L’afasia è la perdita, totale o parziale, della capacità di esprimere o comprendere parole.
Nella vita possono capitare incidenti, traumi, malattie che, ledendo le “aree del linguaggio” del cervello, compromettono la capacità di utilizzare il linguaggio nelle attività comunicative anche quotidiane, senza generalmente intaccare l’intelligenza.
Così diventa difficile, e a volte impossibile, leggere un libro, fare due chiacchiere, scrivere la lista della spesa.
Al di là dell’aspetto medico, il rischio per le persone colpite da afasia è l’isolamento. Spesso sono escluse o si autoescludono.
Proprio per aiutare gli afasici e i loro familiari, nel 2016 è stata aperta a Castellanza, in Multimedica, la sezione locale di A.IT.A Lombardia (Associazione italiana afasici odv), che oggi conta 25 soci.
A livello nazionale, l’A.IT.A. è nata nel 1994 sulla spinta delle sollecitazioni delle stesse persone afasiche, dei parenti, dei professionisti e dei volontari impegnati nella cura e nel 2005 è diventata A.IT.A. Federazione. Tra gli obiettivi ci sono il favorire il recupero dell’autonomia della persona afasica, ricostruire la sua rete di relazioni sociali, aumentare la consapevolezza delle proprie risorse, informare.
«Ci si rende sempre più conto – spiega la referente del gruppo castellanzese, Maria Vittoria Armiraglio, logopedista di professione – che conclusa la fase riabilitativa, il problema grosso è il reinserimento nel sociale».

• VOCI ESTRATTE:
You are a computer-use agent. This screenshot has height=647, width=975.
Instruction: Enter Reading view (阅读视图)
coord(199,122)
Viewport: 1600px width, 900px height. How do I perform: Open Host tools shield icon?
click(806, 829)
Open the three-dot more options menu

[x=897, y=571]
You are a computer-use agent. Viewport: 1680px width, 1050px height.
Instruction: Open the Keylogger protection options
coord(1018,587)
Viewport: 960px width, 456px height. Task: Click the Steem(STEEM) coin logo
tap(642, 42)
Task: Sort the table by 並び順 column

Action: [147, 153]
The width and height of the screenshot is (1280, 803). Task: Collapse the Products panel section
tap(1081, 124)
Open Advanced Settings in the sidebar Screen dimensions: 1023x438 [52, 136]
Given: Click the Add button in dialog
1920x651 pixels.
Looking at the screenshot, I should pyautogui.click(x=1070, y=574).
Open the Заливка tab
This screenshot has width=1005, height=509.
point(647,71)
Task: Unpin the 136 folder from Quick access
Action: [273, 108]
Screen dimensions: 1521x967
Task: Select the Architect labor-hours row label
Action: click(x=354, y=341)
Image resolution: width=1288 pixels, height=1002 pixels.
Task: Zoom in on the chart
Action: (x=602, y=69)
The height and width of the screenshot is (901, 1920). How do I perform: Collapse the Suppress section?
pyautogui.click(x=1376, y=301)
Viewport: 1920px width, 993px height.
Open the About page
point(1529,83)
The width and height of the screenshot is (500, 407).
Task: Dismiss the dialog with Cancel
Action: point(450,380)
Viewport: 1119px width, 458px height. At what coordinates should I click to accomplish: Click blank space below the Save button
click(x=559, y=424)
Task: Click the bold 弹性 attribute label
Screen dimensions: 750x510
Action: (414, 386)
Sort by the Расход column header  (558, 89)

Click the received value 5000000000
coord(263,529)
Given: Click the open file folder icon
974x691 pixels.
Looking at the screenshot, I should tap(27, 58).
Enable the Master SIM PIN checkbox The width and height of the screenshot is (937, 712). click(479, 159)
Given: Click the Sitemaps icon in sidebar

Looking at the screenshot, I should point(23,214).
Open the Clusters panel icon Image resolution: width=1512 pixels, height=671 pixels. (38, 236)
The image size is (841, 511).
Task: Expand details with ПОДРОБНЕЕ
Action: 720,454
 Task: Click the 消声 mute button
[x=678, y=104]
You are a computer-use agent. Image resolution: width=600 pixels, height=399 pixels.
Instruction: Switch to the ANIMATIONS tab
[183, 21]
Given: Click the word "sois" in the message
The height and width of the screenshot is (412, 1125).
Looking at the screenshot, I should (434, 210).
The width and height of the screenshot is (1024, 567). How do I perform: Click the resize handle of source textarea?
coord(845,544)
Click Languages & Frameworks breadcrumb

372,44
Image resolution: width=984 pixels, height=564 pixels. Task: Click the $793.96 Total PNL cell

• ISTRUZIONI:
1) Secondo il testo sull'afasia, in che anno è stata aperta a Castellanza la sezione locale di A.IT.A Lombardia?
2) Quali obiettivi dell'A.IT.A. elenca il testo sull'afasia?
3) Prosegui il testo sull'afasia dopo l'ultima frase riportata.
Per rispondere non serve consultare le voci.

• RISPOSTE:
1) Nel 2016.

2)
- Favorire il recupero dell'autonomia della persona afasica
- Ricostruire la sua rete di relazioni sociali
- Aumentare la consapevolezza delle proprie risorse
- Informare

3)
«Ci ritroviamo tutti i martedì dalle 16 alle 18 – afferma l’Armiraglio - in uno spazio che ci viene messo a disposizione da Multimedica in viale Piemonte e questo è un grande aiuto. Organizziamo diverse attività, come ad esempio incontri con gli specialisti del settore, facciamo informazione, andiamo a vedere i musei, partecipiamo ad eventi, siamo grandi frequentatori del Parco Alto Milanese».
Le proposte sono di supporto non soltanto per chi è colpito dal disturbo, ma anche per i loro famigliari che possono entrare in contatto con altre persone che vivono situazioni simili.
La referente sottolinea anche un altro aspetto. «Il problema è conosciuto – dice – solo se capita e purtroppo capita sempre di più a persone “giovani”, quindi anche a cinquantenni che ancora lavorano. In passato invece l’afasia era legata maggiormente agli anziani. D’altra parte però, se è vero che il problema diventa più frequente, è vero anche che le cure stanno migliorando».
Per quanto riguarda il reinserimento, oltre a quello sociale, si vuole puntare a quello lavorativo, creando una rete anche con cooperative del territorio che si occupano proprio del reinserimento nel mondo del lavoro.